• _Your task_: Where a line in the records below contains the string "name", tally it; give only the final number.

[Dataset entries]
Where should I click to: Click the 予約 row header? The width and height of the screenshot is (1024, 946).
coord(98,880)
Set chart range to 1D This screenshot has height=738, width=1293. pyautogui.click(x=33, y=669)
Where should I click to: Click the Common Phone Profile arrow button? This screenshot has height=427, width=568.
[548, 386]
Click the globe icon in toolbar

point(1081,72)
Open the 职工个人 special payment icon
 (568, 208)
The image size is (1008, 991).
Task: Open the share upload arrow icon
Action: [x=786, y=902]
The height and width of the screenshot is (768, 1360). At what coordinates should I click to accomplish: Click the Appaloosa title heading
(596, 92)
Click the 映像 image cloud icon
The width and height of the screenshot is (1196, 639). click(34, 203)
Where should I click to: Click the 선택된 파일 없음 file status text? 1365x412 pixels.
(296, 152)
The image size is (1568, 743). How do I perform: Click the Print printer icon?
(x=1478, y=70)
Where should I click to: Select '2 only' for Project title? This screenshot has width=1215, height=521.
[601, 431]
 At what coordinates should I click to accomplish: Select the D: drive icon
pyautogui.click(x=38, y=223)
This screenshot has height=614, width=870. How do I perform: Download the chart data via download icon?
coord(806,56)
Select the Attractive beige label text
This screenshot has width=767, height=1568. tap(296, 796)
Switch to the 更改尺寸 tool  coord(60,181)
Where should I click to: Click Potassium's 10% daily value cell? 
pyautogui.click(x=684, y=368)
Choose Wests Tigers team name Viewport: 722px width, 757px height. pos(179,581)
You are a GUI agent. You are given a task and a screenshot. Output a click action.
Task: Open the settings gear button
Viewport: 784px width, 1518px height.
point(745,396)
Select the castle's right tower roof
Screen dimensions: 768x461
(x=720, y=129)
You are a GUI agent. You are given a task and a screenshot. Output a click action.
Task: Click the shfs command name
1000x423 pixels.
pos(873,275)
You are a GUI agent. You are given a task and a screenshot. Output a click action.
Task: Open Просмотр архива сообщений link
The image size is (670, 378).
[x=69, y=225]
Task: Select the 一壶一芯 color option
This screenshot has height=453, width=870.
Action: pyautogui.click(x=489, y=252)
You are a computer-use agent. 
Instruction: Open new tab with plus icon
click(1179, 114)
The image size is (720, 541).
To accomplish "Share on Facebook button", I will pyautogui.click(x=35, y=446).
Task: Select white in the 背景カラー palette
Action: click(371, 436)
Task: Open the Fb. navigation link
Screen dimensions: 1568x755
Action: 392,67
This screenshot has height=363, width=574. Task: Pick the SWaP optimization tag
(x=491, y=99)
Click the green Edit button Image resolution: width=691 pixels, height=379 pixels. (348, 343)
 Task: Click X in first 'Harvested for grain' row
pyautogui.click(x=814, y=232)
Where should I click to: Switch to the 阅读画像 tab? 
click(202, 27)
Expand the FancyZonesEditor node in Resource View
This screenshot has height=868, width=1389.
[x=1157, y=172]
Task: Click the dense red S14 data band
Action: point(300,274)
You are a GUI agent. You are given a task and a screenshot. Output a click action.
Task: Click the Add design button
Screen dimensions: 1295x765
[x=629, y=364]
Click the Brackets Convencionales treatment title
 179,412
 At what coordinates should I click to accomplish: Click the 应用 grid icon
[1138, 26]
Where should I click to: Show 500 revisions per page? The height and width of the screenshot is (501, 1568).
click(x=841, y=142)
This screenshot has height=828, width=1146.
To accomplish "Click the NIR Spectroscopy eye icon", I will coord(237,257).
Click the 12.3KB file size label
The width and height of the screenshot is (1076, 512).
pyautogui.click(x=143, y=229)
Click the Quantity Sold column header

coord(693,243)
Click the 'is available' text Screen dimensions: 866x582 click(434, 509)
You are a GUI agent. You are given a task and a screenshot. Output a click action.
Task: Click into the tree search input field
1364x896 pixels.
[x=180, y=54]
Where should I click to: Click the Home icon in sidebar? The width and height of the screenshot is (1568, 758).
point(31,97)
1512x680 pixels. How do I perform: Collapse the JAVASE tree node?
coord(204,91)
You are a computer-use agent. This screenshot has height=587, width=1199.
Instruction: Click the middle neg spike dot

• _Solution to the problem_: 2